The expected answer holds every line from the first line of the data below through the line containing "Click Add Sending Domain button", exactly as written, and no other line.

[Stored data]
- Opening Delimiter -

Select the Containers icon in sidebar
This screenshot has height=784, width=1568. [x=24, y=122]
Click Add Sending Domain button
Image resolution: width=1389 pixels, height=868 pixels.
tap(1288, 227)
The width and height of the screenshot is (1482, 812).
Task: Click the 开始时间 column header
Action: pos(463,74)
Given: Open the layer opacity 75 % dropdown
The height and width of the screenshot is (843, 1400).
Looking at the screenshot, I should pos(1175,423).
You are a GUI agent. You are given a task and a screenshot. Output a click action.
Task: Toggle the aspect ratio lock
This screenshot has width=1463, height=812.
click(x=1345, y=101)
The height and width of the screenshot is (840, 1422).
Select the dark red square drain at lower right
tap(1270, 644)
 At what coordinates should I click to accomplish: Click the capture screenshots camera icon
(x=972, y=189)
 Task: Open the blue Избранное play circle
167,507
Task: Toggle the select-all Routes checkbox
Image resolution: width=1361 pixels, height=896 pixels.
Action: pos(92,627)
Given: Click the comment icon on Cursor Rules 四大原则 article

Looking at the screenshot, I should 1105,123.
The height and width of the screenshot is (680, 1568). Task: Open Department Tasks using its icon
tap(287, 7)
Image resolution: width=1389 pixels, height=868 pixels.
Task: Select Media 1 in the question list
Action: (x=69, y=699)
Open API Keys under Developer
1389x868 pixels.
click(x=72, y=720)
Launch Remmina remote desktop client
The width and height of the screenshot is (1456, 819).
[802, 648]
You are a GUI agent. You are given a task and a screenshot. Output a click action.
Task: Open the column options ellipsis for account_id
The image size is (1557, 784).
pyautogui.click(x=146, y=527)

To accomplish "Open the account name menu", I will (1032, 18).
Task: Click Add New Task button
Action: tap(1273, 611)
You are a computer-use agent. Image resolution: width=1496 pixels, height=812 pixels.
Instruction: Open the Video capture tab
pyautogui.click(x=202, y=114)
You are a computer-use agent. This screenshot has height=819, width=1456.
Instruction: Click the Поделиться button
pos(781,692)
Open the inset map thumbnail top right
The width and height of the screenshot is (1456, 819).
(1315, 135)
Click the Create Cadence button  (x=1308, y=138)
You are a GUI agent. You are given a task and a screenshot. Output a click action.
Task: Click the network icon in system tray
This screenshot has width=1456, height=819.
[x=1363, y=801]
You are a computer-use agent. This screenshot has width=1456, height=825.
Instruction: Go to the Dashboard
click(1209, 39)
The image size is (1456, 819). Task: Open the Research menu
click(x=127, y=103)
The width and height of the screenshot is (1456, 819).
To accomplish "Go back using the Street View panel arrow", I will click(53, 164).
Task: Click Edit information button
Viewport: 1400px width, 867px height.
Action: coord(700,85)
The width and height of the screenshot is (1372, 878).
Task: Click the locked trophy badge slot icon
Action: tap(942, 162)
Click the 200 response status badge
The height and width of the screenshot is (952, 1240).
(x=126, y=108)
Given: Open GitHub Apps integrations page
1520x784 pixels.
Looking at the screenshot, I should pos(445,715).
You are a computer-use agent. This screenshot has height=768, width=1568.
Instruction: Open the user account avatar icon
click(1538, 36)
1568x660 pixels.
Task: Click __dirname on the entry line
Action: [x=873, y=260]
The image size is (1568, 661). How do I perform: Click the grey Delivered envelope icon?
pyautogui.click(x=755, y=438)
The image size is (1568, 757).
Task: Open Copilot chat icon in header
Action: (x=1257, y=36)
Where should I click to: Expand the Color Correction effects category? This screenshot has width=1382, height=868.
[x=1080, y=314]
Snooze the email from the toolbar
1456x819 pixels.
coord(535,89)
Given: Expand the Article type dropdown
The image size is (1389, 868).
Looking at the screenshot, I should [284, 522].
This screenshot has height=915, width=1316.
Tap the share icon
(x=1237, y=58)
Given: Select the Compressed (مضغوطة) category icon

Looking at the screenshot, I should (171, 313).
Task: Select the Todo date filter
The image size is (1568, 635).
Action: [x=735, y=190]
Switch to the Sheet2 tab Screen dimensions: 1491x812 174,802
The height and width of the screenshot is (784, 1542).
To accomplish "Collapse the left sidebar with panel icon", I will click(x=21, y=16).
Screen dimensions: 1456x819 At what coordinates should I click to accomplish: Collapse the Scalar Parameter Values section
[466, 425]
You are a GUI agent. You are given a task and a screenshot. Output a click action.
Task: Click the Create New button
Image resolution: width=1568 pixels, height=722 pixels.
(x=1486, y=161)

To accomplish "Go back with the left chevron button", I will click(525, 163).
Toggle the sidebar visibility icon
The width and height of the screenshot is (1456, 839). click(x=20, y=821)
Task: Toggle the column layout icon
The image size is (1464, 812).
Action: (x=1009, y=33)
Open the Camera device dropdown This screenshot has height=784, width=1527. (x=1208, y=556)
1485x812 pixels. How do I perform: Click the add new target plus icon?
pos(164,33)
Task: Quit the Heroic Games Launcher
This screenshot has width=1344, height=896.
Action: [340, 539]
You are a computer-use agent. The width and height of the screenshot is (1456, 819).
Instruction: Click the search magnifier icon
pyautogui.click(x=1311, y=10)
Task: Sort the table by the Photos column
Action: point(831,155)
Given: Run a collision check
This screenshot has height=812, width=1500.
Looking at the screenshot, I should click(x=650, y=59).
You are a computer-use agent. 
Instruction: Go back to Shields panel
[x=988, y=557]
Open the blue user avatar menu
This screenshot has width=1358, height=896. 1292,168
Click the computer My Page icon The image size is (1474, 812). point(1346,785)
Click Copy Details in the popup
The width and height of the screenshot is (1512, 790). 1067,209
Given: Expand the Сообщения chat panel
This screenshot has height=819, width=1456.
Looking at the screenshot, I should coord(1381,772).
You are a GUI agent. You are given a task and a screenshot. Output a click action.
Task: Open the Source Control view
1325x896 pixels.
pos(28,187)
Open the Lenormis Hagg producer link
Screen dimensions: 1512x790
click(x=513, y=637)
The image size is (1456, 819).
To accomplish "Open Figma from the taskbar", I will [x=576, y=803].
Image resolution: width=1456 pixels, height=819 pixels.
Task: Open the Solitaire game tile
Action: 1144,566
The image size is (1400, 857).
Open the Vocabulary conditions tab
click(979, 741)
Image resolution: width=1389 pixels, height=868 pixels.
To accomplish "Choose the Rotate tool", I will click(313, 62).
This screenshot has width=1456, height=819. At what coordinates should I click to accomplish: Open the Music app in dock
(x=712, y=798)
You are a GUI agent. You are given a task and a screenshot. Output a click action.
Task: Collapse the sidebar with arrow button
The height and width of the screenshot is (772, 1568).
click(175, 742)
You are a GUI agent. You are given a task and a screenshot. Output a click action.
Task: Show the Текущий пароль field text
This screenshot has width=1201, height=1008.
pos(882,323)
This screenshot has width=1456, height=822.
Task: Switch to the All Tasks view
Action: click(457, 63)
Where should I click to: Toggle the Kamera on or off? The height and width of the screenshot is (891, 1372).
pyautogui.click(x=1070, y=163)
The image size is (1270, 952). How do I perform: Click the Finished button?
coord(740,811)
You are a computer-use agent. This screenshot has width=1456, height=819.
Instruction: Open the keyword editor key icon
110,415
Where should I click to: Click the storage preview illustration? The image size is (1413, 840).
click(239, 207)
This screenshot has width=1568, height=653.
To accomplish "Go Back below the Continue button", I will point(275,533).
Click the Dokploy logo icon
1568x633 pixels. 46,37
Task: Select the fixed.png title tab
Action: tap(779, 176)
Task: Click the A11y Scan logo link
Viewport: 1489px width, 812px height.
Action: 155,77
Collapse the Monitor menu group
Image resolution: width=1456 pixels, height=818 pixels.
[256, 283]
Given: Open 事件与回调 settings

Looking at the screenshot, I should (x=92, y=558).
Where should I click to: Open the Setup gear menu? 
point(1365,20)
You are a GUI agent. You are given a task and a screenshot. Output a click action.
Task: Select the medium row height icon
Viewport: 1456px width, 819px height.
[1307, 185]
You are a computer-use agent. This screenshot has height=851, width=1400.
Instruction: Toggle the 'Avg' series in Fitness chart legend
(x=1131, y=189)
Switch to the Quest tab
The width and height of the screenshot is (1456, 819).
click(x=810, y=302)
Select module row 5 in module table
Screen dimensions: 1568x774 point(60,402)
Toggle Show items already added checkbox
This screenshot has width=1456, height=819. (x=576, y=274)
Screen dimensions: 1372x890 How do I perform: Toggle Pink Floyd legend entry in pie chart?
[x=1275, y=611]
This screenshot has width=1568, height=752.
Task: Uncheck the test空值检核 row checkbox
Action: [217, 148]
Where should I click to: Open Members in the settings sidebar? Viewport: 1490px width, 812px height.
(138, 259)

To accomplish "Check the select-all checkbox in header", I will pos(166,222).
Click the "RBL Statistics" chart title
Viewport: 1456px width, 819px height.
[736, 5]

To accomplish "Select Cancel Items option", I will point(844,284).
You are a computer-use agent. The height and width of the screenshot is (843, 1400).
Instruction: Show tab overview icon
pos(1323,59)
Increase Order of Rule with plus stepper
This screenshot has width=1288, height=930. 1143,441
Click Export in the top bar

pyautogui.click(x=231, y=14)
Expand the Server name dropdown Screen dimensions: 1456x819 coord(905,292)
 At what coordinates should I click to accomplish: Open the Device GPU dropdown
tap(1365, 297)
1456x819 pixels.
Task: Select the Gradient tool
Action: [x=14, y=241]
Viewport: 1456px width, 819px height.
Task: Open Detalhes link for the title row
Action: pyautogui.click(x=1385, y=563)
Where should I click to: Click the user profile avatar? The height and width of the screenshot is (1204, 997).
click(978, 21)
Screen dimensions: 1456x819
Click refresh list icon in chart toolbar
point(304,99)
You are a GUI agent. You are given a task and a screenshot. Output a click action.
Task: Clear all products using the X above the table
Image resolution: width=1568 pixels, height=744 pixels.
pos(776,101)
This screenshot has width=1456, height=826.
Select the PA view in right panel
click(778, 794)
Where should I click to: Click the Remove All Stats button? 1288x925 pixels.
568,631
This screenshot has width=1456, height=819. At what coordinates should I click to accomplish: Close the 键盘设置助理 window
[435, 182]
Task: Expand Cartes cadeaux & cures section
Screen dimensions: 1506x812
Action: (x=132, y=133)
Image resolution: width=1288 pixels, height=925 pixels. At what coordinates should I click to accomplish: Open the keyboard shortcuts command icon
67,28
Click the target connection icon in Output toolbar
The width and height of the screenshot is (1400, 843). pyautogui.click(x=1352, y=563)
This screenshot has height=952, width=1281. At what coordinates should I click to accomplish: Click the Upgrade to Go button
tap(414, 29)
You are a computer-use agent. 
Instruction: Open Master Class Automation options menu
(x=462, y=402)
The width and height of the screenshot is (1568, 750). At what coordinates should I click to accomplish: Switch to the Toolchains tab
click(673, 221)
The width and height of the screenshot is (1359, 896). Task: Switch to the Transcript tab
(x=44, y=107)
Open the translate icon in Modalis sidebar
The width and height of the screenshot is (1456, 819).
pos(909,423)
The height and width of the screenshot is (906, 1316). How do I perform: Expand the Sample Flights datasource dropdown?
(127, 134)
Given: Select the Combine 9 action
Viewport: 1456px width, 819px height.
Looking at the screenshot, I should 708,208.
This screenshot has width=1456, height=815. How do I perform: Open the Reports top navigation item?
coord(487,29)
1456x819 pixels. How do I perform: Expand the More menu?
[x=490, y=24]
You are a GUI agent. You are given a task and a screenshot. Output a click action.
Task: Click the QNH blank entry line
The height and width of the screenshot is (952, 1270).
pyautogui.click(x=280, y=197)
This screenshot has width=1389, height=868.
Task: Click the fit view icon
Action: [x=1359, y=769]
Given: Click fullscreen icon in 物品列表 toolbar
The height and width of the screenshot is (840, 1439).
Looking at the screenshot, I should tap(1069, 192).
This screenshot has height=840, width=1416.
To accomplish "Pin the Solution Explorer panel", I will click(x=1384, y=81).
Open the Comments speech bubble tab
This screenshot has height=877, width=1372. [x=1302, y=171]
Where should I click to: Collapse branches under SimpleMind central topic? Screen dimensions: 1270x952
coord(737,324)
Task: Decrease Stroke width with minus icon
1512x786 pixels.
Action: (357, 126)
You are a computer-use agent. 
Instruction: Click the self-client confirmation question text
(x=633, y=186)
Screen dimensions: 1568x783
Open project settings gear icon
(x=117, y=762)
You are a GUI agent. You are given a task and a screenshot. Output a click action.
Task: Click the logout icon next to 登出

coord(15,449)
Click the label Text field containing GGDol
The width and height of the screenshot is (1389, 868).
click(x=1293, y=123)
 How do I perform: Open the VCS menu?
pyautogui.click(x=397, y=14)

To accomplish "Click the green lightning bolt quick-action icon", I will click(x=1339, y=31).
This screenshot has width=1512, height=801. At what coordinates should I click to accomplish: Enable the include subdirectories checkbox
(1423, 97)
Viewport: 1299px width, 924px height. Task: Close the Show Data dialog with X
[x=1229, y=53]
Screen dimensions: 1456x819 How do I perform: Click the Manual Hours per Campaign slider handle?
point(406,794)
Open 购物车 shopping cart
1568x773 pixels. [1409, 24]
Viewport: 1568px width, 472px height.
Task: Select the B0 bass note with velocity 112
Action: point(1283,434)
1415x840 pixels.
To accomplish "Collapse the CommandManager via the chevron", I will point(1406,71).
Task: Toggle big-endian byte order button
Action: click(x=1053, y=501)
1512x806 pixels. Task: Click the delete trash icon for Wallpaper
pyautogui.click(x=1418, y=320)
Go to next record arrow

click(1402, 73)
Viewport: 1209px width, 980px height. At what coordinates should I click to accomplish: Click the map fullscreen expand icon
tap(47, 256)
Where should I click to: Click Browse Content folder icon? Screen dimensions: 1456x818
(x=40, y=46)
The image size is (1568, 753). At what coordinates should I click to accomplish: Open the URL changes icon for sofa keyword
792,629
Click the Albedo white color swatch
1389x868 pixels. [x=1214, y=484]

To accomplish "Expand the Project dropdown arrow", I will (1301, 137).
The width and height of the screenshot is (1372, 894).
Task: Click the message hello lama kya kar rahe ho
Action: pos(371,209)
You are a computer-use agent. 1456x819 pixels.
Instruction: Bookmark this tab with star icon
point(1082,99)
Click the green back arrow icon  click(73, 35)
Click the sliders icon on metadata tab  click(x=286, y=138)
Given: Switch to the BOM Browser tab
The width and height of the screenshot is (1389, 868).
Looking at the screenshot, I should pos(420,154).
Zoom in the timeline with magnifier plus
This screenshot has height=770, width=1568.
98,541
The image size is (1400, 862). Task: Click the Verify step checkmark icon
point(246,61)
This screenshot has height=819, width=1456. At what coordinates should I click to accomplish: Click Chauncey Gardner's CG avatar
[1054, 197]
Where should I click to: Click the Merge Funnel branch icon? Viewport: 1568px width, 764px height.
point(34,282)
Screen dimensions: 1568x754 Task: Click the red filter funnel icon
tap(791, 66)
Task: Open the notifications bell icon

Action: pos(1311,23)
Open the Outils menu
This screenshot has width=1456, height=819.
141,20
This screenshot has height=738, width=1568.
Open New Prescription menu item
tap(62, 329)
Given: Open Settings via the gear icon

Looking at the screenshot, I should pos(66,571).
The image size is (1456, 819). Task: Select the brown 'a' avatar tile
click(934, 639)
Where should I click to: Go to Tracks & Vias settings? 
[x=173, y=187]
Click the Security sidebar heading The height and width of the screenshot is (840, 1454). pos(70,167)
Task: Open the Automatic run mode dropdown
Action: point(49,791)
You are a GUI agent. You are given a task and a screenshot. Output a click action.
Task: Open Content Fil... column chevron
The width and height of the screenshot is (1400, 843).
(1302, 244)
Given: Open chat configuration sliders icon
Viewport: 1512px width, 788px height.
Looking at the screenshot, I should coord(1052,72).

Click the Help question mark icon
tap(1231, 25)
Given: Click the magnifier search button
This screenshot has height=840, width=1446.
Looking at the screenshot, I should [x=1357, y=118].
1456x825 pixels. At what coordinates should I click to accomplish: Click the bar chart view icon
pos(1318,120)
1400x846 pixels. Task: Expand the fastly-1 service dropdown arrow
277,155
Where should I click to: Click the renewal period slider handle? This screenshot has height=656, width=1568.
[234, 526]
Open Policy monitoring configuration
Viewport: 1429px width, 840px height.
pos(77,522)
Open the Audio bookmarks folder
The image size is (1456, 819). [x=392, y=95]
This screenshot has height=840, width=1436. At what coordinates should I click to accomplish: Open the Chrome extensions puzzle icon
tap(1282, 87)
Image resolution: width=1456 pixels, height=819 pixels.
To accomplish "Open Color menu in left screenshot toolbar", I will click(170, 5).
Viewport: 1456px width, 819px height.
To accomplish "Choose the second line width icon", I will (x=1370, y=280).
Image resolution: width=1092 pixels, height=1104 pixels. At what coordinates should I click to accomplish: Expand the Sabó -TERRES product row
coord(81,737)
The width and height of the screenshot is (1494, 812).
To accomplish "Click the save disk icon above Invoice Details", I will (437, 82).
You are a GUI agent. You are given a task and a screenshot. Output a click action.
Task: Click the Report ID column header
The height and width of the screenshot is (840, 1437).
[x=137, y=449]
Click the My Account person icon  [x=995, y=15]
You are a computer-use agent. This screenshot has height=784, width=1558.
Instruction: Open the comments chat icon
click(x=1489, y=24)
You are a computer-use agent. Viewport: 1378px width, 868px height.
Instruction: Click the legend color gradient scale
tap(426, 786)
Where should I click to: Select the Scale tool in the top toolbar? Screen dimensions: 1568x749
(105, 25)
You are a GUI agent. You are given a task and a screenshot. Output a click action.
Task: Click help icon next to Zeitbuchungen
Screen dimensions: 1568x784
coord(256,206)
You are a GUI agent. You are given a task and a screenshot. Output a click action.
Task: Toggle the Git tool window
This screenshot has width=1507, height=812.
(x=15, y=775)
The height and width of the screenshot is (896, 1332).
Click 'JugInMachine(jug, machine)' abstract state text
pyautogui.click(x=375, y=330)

- Closing Delimiter -

RESPONSE:
Select the Containers icon in sidebar
This screenshot has height=784, width=1568. [x=24, y=122]
Click Add Sending Domain button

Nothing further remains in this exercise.